_WHAT THE TASK REQUIRES_. Print the line containing "The width and height of the screenshot is (1600, 1099)." and every line after it exactly as written, through the end of the records.

_PROVIDED RECORDS_.

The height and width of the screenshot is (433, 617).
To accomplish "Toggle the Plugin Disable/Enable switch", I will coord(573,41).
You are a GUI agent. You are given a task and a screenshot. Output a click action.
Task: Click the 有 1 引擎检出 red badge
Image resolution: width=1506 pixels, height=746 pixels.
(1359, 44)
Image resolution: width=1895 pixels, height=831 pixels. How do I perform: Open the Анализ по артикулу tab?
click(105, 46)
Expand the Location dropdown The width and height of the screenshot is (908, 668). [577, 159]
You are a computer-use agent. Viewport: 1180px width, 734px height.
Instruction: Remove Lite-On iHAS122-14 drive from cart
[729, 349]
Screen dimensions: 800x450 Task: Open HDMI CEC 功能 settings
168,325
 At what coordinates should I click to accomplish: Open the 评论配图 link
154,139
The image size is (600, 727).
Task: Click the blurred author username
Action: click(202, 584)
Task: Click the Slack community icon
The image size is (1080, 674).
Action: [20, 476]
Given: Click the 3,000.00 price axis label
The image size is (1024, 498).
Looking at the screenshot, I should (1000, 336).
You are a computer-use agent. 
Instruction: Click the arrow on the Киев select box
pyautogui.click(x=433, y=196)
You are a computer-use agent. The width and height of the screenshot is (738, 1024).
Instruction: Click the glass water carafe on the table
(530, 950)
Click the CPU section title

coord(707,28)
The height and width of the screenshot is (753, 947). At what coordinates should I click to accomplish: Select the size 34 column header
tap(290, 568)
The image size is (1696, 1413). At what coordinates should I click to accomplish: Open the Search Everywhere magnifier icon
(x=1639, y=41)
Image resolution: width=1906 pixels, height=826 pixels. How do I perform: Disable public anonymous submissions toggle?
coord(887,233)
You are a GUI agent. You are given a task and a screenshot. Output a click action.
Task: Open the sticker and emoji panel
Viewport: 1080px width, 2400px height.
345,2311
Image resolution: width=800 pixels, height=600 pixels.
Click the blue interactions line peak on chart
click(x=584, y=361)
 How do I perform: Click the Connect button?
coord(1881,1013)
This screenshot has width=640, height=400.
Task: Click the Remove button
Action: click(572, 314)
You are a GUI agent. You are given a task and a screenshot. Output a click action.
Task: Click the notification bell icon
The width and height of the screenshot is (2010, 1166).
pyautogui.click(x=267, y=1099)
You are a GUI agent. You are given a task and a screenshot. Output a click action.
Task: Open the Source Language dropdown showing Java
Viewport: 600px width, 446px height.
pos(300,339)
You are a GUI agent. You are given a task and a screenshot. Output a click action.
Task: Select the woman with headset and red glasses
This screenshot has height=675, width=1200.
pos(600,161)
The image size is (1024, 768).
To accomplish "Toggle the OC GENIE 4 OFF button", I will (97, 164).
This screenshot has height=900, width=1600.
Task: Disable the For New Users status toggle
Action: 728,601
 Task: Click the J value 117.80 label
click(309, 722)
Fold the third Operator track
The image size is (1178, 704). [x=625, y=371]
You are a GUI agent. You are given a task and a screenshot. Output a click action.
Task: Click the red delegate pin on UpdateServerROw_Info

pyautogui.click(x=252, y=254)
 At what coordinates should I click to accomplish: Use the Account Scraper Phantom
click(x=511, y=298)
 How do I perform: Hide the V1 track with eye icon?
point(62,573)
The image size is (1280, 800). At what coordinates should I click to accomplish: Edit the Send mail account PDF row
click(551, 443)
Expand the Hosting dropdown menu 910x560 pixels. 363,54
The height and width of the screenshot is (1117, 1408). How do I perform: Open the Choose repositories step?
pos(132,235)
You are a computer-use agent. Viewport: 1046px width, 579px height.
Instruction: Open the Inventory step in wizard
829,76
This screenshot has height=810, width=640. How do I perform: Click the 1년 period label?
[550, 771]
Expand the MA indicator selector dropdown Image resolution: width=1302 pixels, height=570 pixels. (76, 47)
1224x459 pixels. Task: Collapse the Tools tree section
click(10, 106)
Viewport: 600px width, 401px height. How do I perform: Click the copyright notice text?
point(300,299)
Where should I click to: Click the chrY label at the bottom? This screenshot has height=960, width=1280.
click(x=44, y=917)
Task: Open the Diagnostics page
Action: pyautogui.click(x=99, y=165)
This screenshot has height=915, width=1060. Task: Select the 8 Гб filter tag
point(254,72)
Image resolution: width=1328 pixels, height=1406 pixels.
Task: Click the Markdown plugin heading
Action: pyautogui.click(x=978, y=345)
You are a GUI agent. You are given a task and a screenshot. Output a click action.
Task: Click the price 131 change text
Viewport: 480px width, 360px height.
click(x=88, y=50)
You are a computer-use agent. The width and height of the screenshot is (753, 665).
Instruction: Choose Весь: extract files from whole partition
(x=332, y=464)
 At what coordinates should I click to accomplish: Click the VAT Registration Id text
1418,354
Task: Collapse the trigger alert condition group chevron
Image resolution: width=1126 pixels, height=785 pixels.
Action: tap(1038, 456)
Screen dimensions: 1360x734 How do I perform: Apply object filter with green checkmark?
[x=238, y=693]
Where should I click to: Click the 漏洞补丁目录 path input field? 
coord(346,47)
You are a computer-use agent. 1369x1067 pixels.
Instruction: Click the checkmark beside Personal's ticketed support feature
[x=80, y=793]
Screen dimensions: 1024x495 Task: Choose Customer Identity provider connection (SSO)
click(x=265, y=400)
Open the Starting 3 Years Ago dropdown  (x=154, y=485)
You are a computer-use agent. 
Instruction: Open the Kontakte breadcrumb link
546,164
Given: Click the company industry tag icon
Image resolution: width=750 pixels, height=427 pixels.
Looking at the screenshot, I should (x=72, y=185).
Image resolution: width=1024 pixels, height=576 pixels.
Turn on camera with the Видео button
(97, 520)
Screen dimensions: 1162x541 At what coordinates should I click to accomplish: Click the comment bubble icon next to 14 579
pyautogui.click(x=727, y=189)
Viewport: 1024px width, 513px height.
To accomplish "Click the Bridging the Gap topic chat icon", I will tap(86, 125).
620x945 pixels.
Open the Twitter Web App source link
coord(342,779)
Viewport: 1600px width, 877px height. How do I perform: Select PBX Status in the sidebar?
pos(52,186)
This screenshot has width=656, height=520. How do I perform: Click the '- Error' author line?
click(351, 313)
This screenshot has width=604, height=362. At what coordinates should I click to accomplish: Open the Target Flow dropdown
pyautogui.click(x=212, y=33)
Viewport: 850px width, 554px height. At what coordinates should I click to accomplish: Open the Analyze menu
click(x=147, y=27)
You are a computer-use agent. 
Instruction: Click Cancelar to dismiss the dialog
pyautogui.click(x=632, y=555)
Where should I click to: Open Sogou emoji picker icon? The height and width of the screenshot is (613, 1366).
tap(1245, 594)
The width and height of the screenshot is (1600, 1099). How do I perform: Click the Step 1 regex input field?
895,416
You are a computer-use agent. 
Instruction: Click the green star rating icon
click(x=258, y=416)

_TASK SOLUTION_.
The width and height of the screenshot is (1600, 1099). How do I perform: Click the Step 1 regex input field?
895,416
You are a computer-use agent. 
Instruction: Click the green star rating icon
click(x=258, y=416)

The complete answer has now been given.